### Task instructions
Pull every line holding the string "badge" from the records below.

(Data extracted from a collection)
+ + +

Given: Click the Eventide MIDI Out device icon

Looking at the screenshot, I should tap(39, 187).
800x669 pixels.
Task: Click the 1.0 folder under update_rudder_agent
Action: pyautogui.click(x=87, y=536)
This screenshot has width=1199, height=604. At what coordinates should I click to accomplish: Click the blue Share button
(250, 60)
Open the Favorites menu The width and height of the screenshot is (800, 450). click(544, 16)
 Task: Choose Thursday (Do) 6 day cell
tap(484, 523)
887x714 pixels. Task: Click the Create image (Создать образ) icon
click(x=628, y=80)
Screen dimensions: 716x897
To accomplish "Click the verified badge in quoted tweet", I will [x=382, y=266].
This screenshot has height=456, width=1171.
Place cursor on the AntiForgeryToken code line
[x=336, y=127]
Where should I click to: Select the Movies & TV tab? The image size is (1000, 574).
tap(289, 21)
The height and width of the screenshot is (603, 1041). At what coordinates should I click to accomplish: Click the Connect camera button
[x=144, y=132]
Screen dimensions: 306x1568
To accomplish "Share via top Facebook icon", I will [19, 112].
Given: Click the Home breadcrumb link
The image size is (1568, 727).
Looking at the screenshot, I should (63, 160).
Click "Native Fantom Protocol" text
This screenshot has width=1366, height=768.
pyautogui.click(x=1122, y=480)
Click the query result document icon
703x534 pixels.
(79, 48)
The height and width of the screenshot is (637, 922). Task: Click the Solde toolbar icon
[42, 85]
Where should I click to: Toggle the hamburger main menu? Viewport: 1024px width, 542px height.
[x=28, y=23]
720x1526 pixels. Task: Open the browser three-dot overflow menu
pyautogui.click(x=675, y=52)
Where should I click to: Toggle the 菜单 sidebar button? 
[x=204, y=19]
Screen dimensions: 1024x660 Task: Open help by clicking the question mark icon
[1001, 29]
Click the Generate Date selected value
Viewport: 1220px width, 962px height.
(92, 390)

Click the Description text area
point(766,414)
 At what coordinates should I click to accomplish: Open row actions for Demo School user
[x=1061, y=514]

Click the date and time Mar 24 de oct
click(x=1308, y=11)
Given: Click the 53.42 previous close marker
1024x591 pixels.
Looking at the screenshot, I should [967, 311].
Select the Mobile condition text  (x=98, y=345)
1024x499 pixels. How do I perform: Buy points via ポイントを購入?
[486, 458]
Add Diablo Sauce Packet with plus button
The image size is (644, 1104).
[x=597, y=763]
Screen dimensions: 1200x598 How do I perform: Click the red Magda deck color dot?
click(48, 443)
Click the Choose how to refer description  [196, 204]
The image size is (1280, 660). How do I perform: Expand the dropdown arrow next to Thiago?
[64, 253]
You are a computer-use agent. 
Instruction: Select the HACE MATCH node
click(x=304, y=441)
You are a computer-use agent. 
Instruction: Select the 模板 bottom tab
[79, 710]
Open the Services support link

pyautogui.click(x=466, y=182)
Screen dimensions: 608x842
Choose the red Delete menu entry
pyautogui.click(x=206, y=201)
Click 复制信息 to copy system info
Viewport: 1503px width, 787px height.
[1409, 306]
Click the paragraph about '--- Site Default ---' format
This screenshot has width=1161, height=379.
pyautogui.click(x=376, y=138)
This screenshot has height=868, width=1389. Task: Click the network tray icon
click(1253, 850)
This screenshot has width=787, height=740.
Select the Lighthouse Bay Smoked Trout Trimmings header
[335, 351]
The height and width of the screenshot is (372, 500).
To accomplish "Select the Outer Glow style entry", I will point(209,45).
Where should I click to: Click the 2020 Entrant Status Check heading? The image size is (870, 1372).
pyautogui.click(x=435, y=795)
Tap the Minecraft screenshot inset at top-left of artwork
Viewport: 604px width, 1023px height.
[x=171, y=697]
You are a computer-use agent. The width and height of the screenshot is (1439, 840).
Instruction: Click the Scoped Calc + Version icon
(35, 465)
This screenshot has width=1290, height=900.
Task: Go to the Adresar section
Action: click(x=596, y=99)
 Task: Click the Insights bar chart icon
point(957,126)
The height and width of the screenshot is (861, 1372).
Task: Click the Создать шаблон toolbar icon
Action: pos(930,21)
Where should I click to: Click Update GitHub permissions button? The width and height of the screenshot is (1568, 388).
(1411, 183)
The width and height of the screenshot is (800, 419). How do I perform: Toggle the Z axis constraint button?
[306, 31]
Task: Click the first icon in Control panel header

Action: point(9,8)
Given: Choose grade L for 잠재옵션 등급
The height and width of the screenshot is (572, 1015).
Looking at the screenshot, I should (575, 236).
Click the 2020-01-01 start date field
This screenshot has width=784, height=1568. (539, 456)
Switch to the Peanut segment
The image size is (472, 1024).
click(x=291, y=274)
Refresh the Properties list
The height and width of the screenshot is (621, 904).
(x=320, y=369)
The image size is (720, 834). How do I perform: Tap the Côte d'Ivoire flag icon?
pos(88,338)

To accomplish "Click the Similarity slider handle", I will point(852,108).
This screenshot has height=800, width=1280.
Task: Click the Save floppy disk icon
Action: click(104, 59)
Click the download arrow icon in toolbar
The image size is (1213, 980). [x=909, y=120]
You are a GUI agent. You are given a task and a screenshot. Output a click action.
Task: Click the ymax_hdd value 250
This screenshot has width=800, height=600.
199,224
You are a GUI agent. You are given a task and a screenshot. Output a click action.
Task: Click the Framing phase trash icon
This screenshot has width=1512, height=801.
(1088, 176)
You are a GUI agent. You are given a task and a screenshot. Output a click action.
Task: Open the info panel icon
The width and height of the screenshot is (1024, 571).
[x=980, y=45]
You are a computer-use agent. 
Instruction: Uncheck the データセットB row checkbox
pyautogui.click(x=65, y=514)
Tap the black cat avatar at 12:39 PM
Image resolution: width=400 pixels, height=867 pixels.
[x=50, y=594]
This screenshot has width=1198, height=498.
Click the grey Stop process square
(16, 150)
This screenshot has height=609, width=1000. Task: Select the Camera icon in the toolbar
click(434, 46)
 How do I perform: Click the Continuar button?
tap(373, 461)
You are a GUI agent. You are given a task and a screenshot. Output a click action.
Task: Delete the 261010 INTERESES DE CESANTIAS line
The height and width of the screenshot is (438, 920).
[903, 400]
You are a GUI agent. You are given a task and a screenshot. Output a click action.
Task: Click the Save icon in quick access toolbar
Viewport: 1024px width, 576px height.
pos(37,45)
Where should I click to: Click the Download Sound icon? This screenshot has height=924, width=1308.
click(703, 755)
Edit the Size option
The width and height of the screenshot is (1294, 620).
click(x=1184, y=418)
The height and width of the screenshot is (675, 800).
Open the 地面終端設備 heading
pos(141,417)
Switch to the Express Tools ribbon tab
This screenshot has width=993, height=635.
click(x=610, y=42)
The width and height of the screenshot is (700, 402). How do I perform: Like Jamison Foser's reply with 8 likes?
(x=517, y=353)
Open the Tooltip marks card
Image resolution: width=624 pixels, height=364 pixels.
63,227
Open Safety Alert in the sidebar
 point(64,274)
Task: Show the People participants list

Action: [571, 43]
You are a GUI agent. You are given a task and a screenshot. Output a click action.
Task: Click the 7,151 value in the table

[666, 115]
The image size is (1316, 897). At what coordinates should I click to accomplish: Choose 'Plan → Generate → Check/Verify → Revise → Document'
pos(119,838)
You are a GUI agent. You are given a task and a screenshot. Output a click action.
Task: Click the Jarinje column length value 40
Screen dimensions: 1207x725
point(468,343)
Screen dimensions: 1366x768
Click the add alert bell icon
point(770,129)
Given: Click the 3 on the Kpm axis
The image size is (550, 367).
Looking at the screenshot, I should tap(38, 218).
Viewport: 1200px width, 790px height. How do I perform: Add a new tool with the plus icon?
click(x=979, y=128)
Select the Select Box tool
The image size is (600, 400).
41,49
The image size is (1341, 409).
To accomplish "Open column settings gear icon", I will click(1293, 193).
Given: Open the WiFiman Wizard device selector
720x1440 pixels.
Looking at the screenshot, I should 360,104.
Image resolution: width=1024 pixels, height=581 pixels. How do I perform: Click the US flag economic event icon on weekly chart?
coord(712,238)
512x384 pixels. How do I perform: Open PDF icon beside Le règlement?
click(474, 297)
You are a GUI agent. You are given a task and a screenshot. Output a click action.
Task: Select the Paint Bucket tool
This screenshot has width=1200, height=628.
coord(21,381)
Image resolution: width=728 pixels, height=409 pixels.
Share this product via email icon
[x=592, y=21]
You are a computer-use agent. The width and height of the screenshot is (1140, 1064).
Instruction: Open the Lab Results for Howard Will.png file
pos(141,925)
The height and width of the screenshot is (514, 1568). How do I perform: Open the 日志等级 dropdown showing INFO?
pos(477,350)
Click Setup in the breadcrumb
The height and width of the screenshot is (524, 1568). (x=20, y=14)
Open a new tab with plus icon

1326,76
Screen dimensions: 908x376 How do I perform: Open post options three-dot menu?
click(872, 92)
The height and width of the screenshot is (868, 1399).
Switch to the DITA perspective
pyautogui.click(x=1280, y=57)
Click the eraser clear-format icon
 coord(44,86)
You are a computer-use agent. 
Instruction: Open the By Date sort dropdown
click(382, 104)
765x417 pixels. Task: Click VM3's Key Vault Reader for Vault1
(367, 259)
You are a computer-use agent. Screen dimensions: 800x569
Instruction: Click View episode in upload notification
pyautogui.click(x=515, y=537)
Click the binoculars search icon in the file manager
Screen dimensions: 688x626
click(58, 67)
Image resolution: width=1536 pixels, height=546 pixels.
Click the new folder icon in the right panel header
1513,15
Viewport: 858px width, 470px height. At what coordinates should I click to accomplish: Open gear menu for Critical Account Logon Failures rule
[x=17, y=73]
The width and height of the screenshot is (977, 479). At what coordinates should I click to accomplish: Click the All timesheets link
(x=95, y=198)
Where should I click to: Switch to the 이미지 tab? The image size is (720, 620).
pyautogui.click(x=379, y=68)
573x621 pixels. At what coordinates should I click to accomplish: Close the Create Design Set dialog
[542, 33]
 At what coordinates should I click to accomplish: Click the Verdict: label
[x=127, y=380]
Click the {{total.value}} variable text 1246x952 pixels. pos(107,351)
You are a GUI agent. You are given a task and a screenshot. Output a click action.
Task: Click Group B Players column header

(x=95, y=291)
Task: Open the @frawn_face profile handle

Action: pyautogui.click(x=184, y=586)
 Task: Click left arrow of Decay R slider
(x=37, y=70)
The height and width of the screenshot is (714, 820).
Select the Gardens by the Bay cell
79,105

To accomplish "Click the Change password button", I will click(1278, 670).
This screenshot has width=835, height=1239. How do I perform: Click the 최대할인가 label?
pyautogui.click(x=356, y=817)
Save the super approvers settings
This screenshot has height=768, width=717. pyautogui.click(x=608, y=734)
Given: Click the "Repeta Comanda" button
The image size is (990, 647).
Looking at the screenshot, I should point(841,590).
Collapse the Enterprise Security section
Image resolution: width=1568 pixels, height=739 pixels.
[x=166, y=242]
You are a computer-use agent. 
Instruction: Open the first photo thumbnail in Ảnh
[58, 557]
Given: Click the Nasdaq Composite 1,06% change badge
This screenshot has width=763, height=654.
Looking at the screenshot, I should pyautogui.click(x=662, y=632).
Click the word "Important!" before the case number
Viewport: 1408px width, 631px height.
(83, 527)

+ + +

### Finished task
To accomplish "Click the verified badge in quoted tweet", I will [x=382, y=266].
Given: Click the Nasdaq Composite 1,06% change badge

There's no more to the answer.